Use rabbitmq for queueing #169

mayhem · 2017-04-24T13:01:00Z

This PR swaps out the Redis-pubsub for a proper, less memory hungry, queue. I chose RabbitMQ since we already use that in production. This PR are improves the error handling and resilience of the writer containers and pausing on startup if a service isn't available yet.

New redis keys were needed to keep track of queue stats, so I created a new redis_keys.py module for the purpose of having a central place to track redis keys.

The per-user listen counts have a bug in them in this PR, but I am already working on an improved PR for counting user and total listens using influxdb's continuous queries that make things like counting listens much easier.

…a lot of error handling still needs to be added.

…nt, improve error handling

…nd and exiting, so that the new container can give the right defs

…into rabbitmq

paramsingh · 2017-04-24T15:00:32Z

bigquery-writer/bigquery-writer.py

+                self.connection = pika.BlockingConnection(pika.ConnectionParameters(host=config.RABBITMQ_HOST, port=config.RABBITMQ_PORT))
+                break
+            except Exception as e:
+                self.log.error("Cannot connect to rabbitmq: %s, sleeping 2 seconds")


Seems like you forgot to add the error message here.

Good catch.

paramsingh · 2017-04-24T15:01:17Z

All tests pass, looks good to me. 👍

gentlecat · 2017-04-25T12:09:38Z

bigquery-writer/bigquery-writer.py

+                self.connection = pika.BlockingConnection(pika.ConnectionParameters(host=config.RABBITMQ_HOST, port=config.RABBITMQ_PORT))
+                break
+            except Exception as e:
+                self.log.error("Cannot connect to rabbitmq: %s, sleeping 2 seconds" % str(e))


retrying in 2 secondsmight be a more useful message.

In other places too.

gentlecat · 2017-04-25T12:11:40Z

bigquery-writer/bigquery-writer.py

+        return obj.callback(ch, method, properties, body)
+
+
+    def callback(self, ch, method, properties, body):


Both ch and properties arguments are unused.

gentlecat · 2017-04-25T12:15:10Z

bigquery-writer/bigquery-writer.py

+
+
+    @staticmethod
+    def static_callback(ch, method, properties, body, obj):


It might be better to make obj a first argument since it's the most important in the context of this method. The rest can be passed as keyword arguments without the need to explicitly specify them. These can be inferred from the callback method.

This is callback called by pika -- I can't change the signature of the callback.

Assuming it's the one in the start below, it can probably be modified like this:

self.channel.basic_consume( lambda ch, method, properties, body: self.static_callback(self, ch, method, properties, body), queue='unique' )

CHALLENGES ▸
[a] List the parameters of the static_callback method as its definition in the RabbitMQ pull request thread shows them.
[b] Write the next part of the RabbitMQ pull request thread, starting after the final line of code it shows.

RECORD EXTRACTS ▸
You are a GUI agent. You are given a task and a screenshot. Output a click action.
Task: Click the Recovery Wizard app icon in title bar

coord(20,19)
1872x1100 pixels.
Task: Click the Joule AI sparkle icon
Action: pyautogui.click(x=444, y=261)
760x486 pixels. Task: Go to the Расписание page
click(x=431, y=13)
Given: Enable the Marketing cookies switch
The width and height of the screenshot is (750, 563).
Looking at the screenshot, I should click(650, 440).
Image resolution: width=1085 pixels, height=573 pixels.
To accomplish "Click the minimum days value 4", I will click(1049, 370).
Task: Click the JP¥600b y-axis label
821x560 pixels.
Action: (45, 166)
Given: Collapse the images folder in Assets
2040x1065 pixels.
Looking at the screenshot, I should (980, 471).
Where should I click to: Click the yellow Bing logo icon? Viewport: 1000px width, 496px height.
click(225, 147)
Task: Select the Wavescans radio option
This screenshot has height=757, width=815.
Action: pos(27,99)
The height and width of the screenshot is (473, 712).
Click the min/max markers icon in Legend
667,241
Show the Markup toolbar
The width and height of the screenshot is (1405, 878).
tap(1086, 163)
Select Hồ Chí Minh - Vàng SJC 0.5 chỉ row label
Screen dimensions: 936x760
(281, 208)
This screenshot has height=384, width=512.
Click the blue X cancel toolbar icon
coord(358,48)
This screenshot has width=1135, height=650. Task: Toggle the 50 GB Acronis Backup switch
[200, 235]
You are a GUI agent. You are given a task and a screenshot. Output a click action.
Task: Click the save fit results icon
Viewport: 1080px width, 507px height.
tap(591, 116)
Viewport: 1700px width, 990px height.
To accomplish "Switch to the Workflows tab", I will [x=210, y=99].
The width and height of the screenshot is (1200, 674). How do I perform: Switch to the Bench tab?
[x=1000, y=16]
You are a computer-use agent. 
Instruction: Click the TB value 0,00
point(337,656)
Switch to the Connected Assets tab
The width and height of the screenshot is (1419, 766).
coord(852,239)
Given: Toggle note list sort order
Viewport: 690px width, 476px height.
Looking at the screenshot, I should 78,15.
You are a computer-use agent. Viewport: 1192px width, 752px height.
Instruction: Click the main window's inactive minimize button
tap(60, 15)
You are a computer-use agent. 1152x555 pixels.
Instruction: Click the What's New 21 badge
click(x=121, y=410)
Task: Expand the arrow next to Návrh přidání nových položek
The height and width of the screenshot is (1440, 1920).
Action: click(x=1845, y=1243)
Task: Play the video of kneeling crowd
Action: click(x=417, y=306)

ANSWERS TO THE EXERCISE ▸
[a] ch, method, properties, body, obj

[b]
(haven't tested it)

gentlecat · 2017-04-25T12:23:09Z

influx-writer/influx-writer.py

-class InfluxWriterSubscriber(RedisPubSubSubscriber):
-    def __init__(self, ls, influx, redis):
-        RedisPubSubSubscriber.__init__(self, redis, KEYSPACE_NAME_INCOMING, __name__)
+class InfluxWriterSubscriber(object):


I see that InfluxWriterSubscriber and BigQueryWriter have some common methods related to writing. Having an abstract ListenWriter class can be useful.

...or not even abstract since connect_to_rabbitmq is exactly the same.

I thought about that,but I didn't really want to create another py module just for one function. I'll do this should I need to add another common method.

Fair enough. My point about an abstract writer class still stands. Other methods that can go in it are callback, static_callback, and start. Here's some more information about them and why they can be useful:

https://www.python.org/dev/peps/pep-3119/

http://stackoverflow.com/a/3571946/272770

https://docs.python.org/2/library/abc.html

That last comment was great!

(still not enough to sway me, but still. :) )

I've spent over an hour trying to remove some args, but it always fails now. I'd rather spent my time doing other things than fixing code that is working.

gentlecat · 2017-04-25T12:25:40Z

influx-writer/influx-writer.py

+                self.connection = pika.BlockingConnection(pika.ConnectionParameters(host=config.RABBITMQ_HOST, port=config.RABBITMQ_PORT))
+                break
+            except Exception as e:
+                self.log.error("Cannot connect to rabbitmq: %s, sleeping 2 seconds")


%s is there, but the string is not formatted.

gentlecat · 2017-04-25T12:36:59Z

bigquery-writer/bigquery-writer.py


        # if we're not supposed to run, just sleep
        if not config.WRITE_TO_BIGQUERY:
-            sleep(1000)
+            sleep(66666)


Why has the duration increased?

The actual value doesn't matter as long as it is large to prevent the container from restarting too often.

gentlecat · 2017-04-25T12:38:24Z

bigquery-writer/bigquery-writer.py

@@ -97,38 +160,37 @@ def start(self):
            sleep(1000)
            return


Can all the checks above be consolidated in one function? They all call sleep and return.

And why is sleep call necessary?

If there is no sleep, the container will just keep restarting, which just sucks resources.

I don't really see the need to consolidate them in one function -- I don't believe in creating new functions just to keep functions below an artificial length. I believe that makes the code harder to read in the end.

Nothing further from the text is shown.